Rabbi Weiss, who is fluent in English, is also described as a gifted orator and sought-after lecturer.
“We feel very fortunate to have secured the services of Rabbi Weiss, because many communities are looking for such individuals. It has been very difficult,” said Rabbi Emanuel, who added that Antwerp, Belgium, had been seeking Rabbi Weiss for its chief rabbi.
However, Rabbi Emanuel said it should not be assumed at this time that Rabbi Weiss will eventually succeed Rabbi Niznik as chief rabbi.
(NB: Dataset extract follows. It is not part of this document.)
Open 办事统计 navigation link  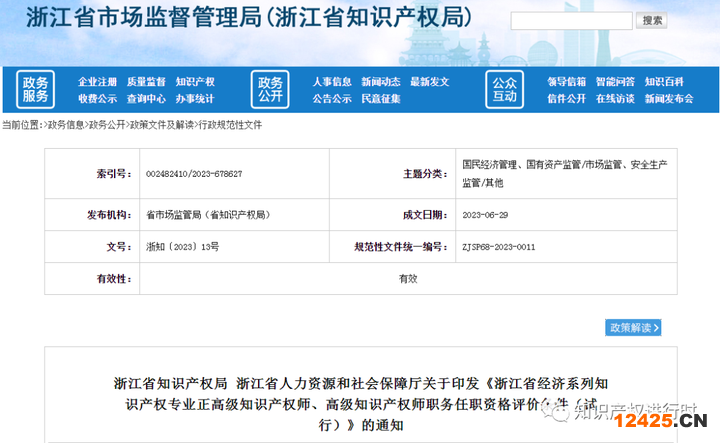click(195, 99)
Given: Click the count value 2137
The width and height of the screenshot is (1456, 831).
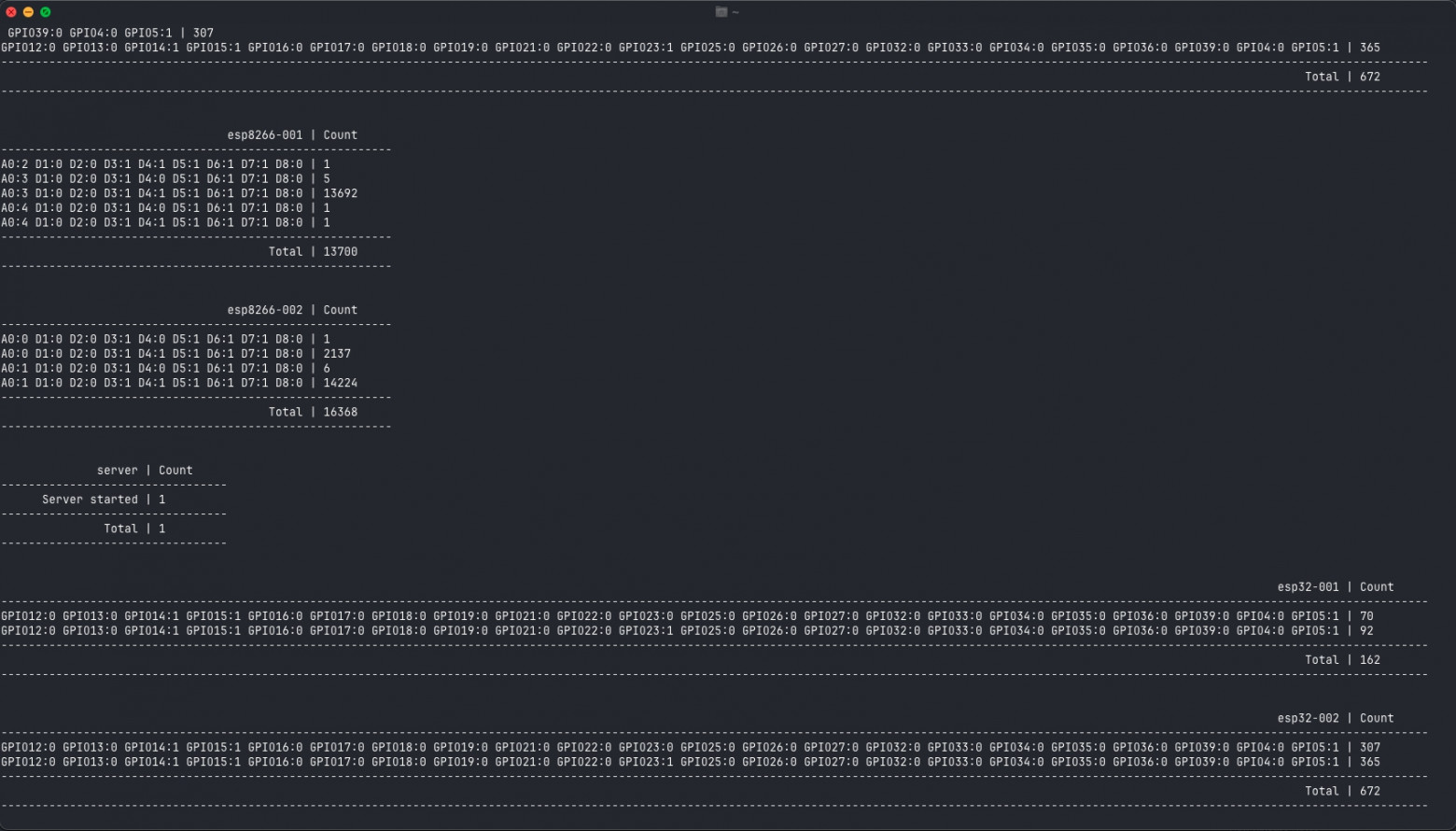Looking at the screenshot, I should pos(337,354).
The Vaad does say in its official announcement that it “looks forward to many years of [Rabbi Weiss’s] inspired leadership.”
Rabbi Weiss enjoys the “universal respect” of the different segments of Montreal’s Orthodox Jewish community. “He came to Montreal to meet the different rabbinical groups, and all gave their approval and blessing,” Rabbi Emanuel said.
Born in New York, Rabbi Weiss is a member of the Klausenberg chassidic community, which originated in Transylvania, whose rebbe today resides in Israel. Rabbi Weiss left the United States when he was 16 to study in Israel, and received his first rabbinical appointment at age 22, in Bnei Brak, which is near Tel Aviv. He is one of seven sons, all of whom are rabbis.
Rabbi Weiss comes to Montreal with his wife and unmarried twin daughters, as well as another daughter and her husband and family. He has other married children.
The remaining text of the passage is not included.